This image was lost some time after publication.

Peyton Manning, Derek Jeter and LeBron James today announced they've joined an $8.6 million funding round for social network Weplay. Weplay isn't going to work out — vertical social networks are so 2007 — but at least the sports-star troika can take heart in knowing they're following the same path as other fading jock stars. A bubble ago, John Elway, Michael Jordan, and Mike Piazza also let slick schemers take advantage of their egos and cash, funneling them into ill-thought-out, poorly timed investments on the Web. Our three favorite athlete-startup bloopers, below.

This image was lost some time after publication.

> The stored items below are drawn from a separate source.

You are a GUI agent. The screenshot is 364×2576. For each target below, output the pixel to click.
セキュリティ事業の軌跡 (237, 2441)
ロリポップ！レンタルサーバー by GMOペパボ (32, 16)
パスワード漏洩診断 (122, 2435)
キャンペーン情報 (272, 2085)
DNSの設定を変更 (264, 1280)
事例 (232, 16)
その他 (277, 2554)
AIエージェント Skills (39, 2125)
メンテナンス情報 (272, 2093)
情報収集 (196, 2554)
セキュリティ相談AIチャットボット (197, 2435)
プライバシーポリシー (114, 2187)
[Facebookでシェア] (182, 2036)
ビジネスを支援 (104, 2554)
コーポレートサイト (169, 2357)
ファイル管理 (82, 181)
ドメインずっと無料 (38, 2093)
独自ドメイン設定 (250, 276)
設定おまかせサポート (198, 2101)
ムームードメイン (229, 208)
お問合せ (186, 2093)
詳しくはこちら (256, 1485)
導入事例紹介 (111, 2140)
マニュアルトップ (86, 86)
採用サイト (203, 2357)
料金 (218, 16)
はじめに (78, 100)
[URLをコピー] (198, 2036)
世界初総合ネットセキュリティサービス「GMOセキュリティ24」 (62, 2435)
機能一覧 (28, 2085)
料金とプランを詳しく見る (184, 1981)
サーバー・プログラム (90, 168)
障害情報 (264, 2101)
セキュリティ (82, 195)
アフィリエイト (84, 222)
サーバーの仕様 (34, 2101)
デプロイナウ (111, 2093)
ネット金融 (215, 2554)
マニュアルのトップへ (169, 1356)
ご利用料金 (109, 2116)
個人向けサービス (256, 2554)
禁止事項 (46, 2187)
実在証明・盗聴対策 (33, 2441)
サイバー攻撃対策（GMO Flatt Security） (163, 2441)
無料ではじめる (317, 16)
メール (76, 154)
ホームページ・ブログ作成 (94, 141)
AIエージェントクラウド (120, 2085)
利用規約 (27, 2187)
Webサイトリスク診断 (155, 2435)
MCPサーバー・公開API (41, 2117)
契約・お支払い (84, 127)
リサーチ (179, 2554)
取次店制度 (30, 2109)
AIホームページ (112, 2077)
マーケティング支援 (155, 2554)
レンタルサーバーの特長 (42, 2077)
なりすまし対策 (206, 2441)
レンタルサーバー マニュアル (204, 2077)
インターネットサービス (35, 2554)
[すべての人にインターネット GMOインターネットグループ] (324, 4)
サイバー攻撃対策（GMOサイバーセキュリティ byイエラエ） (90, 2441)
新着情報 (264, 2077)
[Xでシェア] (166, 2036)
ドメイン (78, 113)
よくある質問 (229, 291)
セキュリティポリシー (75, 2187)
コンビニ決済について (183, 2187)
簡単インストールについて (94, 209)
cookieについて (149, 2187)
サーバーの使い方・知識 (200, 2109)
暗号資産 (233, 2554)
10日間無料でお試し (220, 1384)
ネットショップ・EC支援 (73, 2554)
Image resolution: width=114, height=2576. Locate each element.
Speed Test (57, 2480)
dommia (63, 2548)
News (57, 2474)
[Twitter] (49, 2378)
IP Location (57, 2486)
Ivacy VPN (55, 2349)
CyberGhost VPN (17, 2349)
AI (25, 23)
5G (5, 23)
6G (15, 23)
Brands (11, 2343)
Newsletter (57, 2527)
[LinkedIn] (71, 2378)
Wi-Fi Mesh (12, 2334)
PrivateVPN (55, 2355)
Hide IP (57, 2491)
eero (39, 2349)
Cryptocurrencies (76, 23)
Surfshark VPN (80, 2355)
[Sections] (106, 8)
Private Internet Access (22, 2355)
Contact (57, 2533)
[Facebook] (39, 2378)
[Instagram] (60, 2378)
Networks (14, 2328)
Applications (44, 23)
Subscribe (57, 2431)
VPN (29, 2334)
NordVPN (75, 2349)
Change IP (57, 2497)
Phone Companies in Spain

Shaquille O'Neal, Mike Piazza and DeLisha Milton's Dunk.net
Launched in 1999, Santa Monica startup Dunk.net was supposed to promote Shaq's shoes and sports apparel with marketing help from a pre-Mets Mike Piazza and WNBA great DeLisha Milton. But within months of founding, Dunk.net laid off its entire staff and replaced the CEO with a marketer tasked with resuscitating the company. Didn't happen. Now Dunk.net is owned by a domain squatter.

This image was lost some time after publication.


John Elway, Michael Jordan and Wayne Gretzky's MVP.com
Back in 2000, chairman John Elway and board members Michael Jordan and Wayne Gretzy piled their cash together to launch MVP.com, an online store. They pledged to spend $50 million marketing the site over the next year. A couple of years later and several rounds of layoffs later, MVP.com, owing some $120 million folded as a failure into CBSsportsline.com.

This image was lost some time after publication.


Mets reliever Billy Wagner and sports author Burton Rock's ChatWithAStar.com
After writing a bestselling book about Yankees outfielder Paul O'Neill and his father, author Burton Rocks convinced Wagner, another New York baseball star to help fund ChatWithAStar.com, a celebrity blog portal, featuring such well known voices as Miss USA 2006, Tara Conner. The site, launched with a party at one of Jay-Z's bar in 2006, no longer exists. We're still holding out for the company's "blogmobile," though.